Page:
========
Single by Maaya Sakamoto
- Released: May 10, 2005
- Genre: J-pop
- Label: Victor Entertainment
- Songwriters: Maaya Sakamoto, h-wonder

Maaya Sakamoto singles chronology
| "Tune the Rainbow" (2003) | "Loop" (2005) | "Kazemachi Jet" / "Spica" (2006) |

= Loop (Maaya Sakamoto song) =

"Loop" (ループ, Rūpu) is the 12th single by Japanese singer Maaya Sakamoto. It was her first single that was not composed by Yoko Kanno.

"Loop" was used as the ending theme for the first season of Tsubasa Chronicle.

==Single track listing==

CD (VICL-35791)
========
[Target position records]

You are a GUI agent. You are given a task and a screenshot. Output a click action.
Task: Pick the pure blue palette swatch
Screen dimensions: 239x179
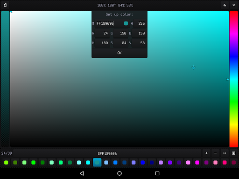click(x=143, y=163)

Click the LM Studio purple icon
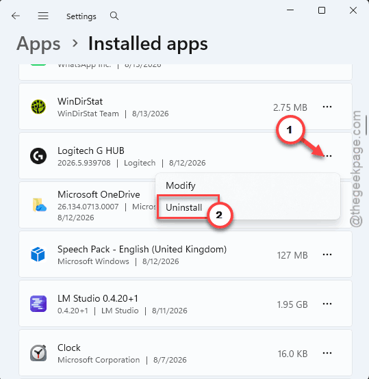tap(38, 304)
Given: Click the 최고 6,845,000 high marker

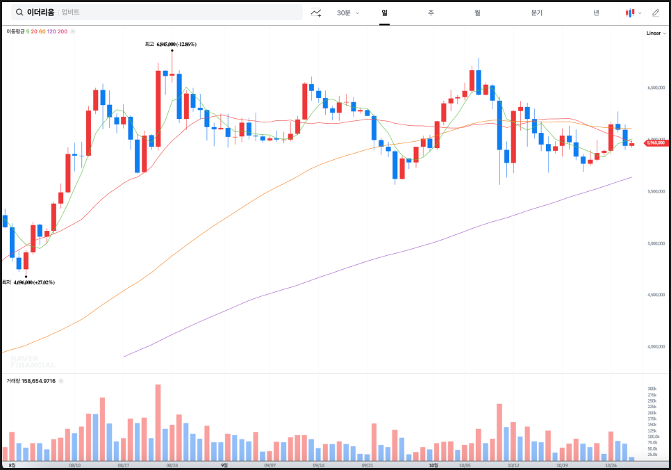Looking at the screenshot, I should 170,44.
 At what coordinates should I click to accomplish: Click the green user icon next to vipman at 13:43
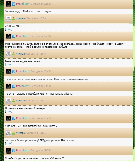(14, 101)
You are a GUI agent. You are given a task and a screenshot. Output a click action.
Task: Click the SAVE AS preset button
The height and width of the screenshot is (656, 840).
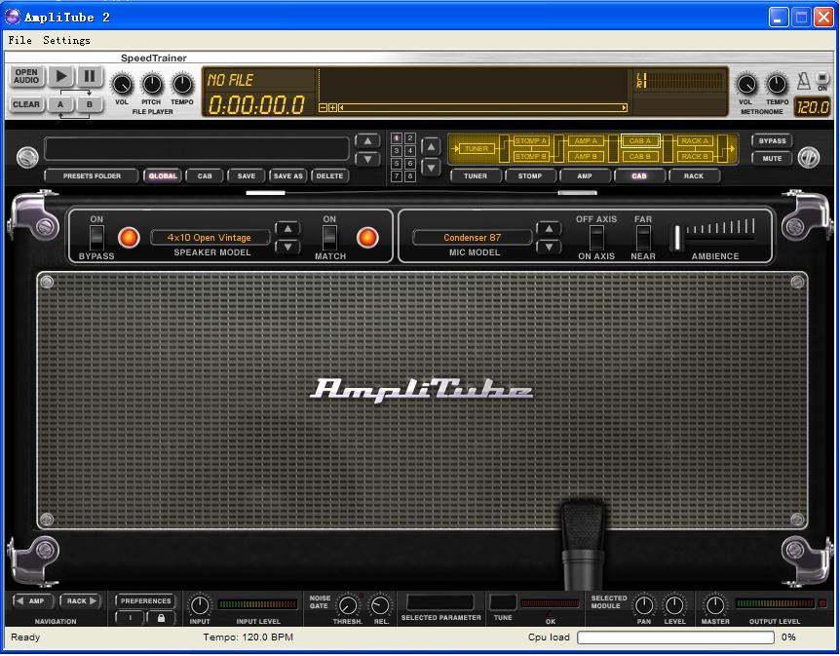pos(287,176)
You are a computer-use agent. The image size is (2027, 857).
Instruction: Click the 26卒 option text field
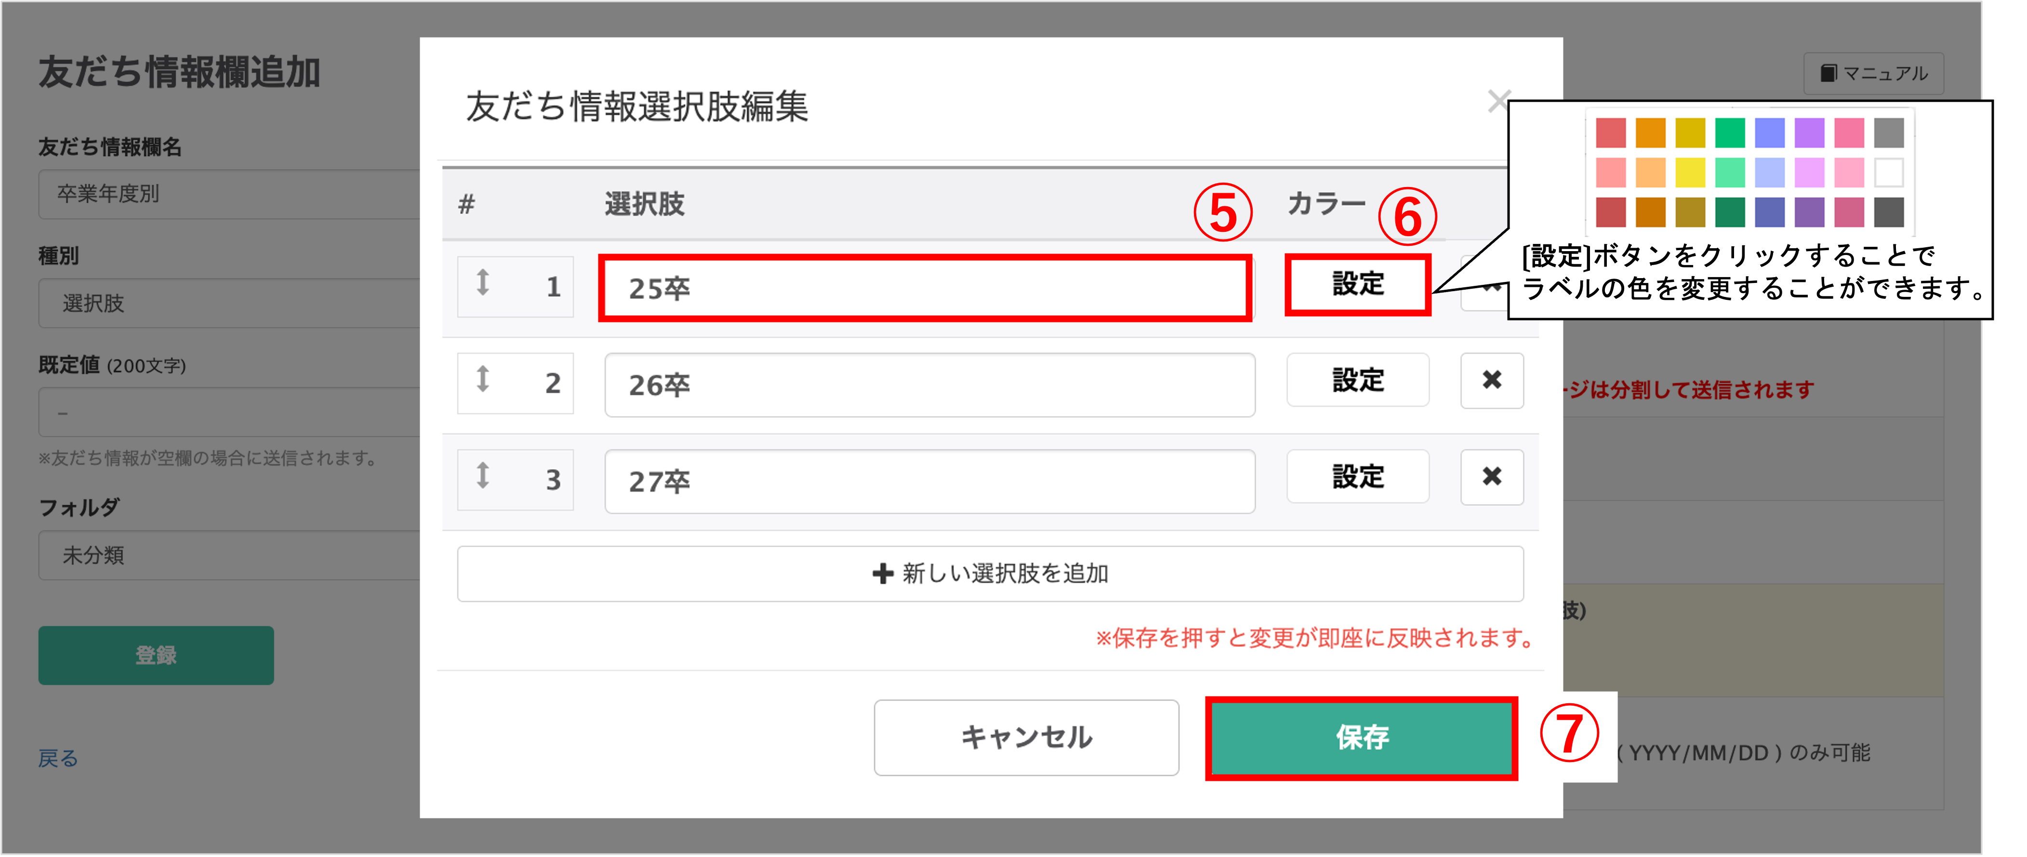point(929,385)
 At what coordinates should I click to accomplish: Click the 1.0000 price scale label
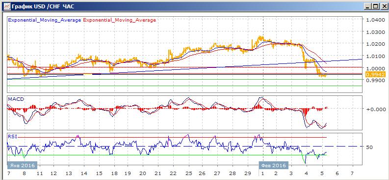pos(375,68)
========
Given instruction: Can you write out, word for word, the part of the article on the song "Loop" starting with "Maaya Sakamoto singles" and going on through "by Yoko Kanno."? The lines after the text are separate material, unrelated to it.

Answer to the task:
Maaya Sakamoto singles chronology
| "Tune the Rainbow" (2003) | "Loop" (2005) | "Kazemachi Jet" / "Spica" (2006) |

= Loop (Maaya Sakamoto song) =

"Loop" (ループ, Rūpu) is the 12th single by Japanese singer Maaya Sakamoto. It was her first single that was not composed by Yoko Kanno.